Will we see more of the same next season? Or will this summer be spent building a playoff-worthy team? It could go either way.

The Nets currently have nine players under contract for 2025-26, a total commitment of just $63.5 million. That leaves $91 million in cap space, vastly more than any other NBA team. Some of that money will be tied up in cap holds (or actual contracts) for their own free agents — Williams, Cam Thomas, Day’Ron Sharpe, Trendon Watford. Some will be earmarked for the players they draft. But there is plenty to build with. They also lead the league in tradeable draft picks.

One option is to spend the summer using those resources to build a winning team. That could involve making big offers to attractive young free agents like Naz Reid, Santiago Aldama, Jonathan Kuminga, or Josh Giddey. Less obviously, it could also involve a major trade. Being able to trade draft picks for players without sending back salary could be a significant attraction for potential trade partners—much better, even, than sending back expiring contracts. Speculation naturally centers on marquee names like Giannis Antetokounmpo, but there are plenty of teams with cap pressures that might tempt them to exchange good players for picks.

The downside of this path is that it would dilute the value of the Nets’ 2026 draft pick. Even if they don’t dig too far into their cache of future picks, using their available cap space this summer in a serious effort to improve would probably produce a back-of-the-lottery team, at worst. With the Suns “plowing full steam ahead and throwing lifejackets overboard as they go,” as John Hollinger put it, the picks Marks traded for the right to tank are looking even more valuable than they did last summer. Can he bring himself to treat the trade as a sunk cost and get on with building the best team Joe Tsai’s money can buy?
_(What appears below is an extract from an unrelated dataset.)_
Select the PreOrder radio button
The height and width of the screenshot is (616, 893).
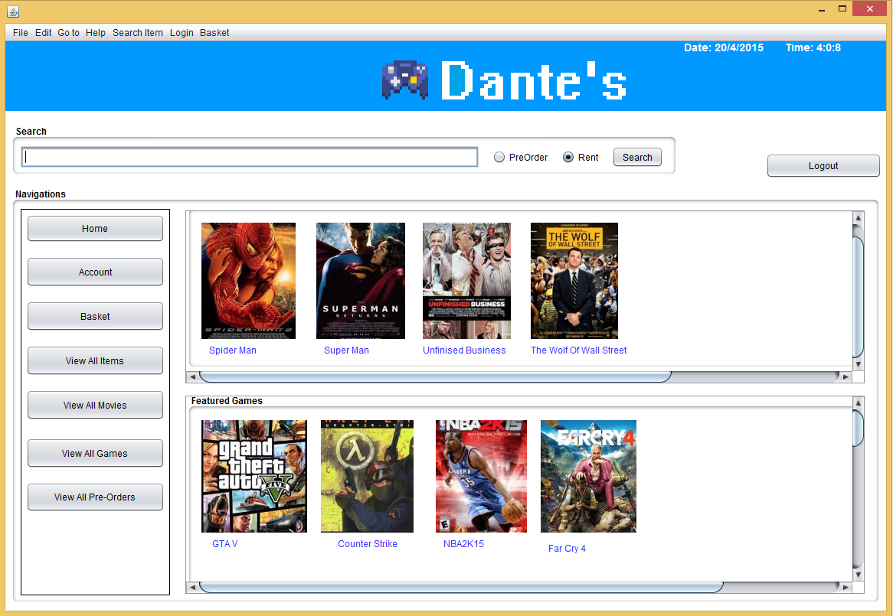tap(499, 158)
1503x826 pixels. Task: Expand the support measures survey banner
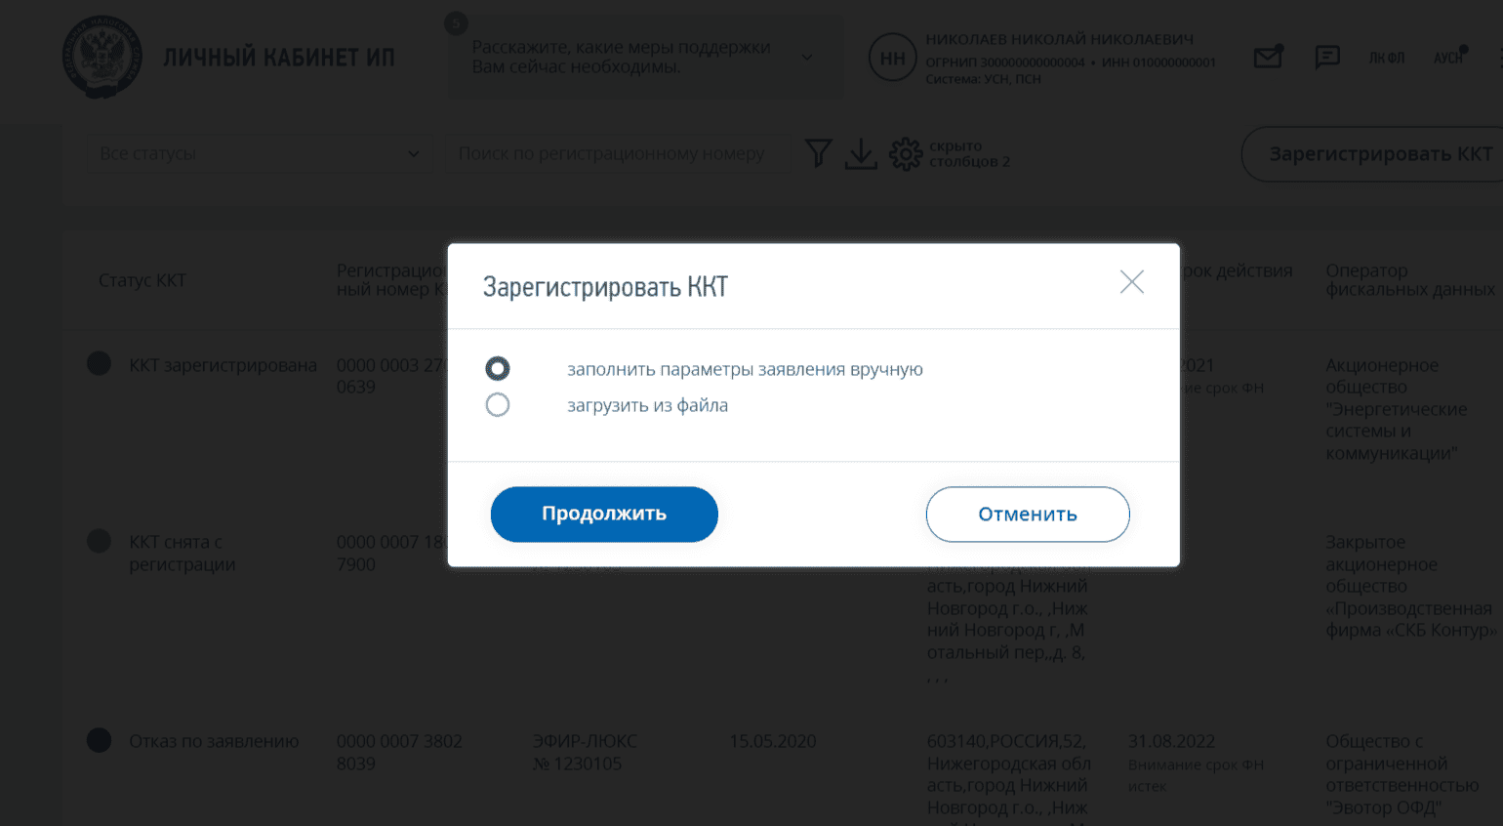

Another possibility is to continue tanking in hopes of turning that ’26 draft pick, reacquired at such high cost, into a franchise player. That would entail doing as little as possible with the mountain of cap space opening up this summer. There would still be a lot of contracts handed out; league rules require teams to spend a minimum of $139.2 million next season. But those contracts would involve few long-term commitments, and they would go to players who aren’t good enough to make next year’s team competitive. If the Nets throw a big two-year contract with a team option in year two at a veteran billed as “a locker room leader,” we’re definitely in Option B territory. Another clear tell would be a trade for a big contract that comes with a draft pick rather than costing one—essentially, renting out spare cap space (ideally, for just one season) while buying as few additional wins as possible.

Of course, there is also the waffling option—splitting the difference, adding some talent but hoping nonetheless to land a high lottery pick next season. That’s unlikely to work. As Nets fans learned this season, tanking is a competitive business, even for teams with modest talent. “Right now there are nine teams tanking,” a league executive told ESPN last month. “And next year’s draft is going to have maybe more franchise players than this year’s draft. A year from now, you may still have nine teams tanking.” In a lottery, anything can happen. But the big prizes are likely to go to the most determined competitors.

Whatever path they pick, the Nets will make the right—hopeful—noises. We’ll hear about “competing” and “long-term sustainable success.” But fans should watch what they do, not what they say. Will they be spending to win this summer, or treading water?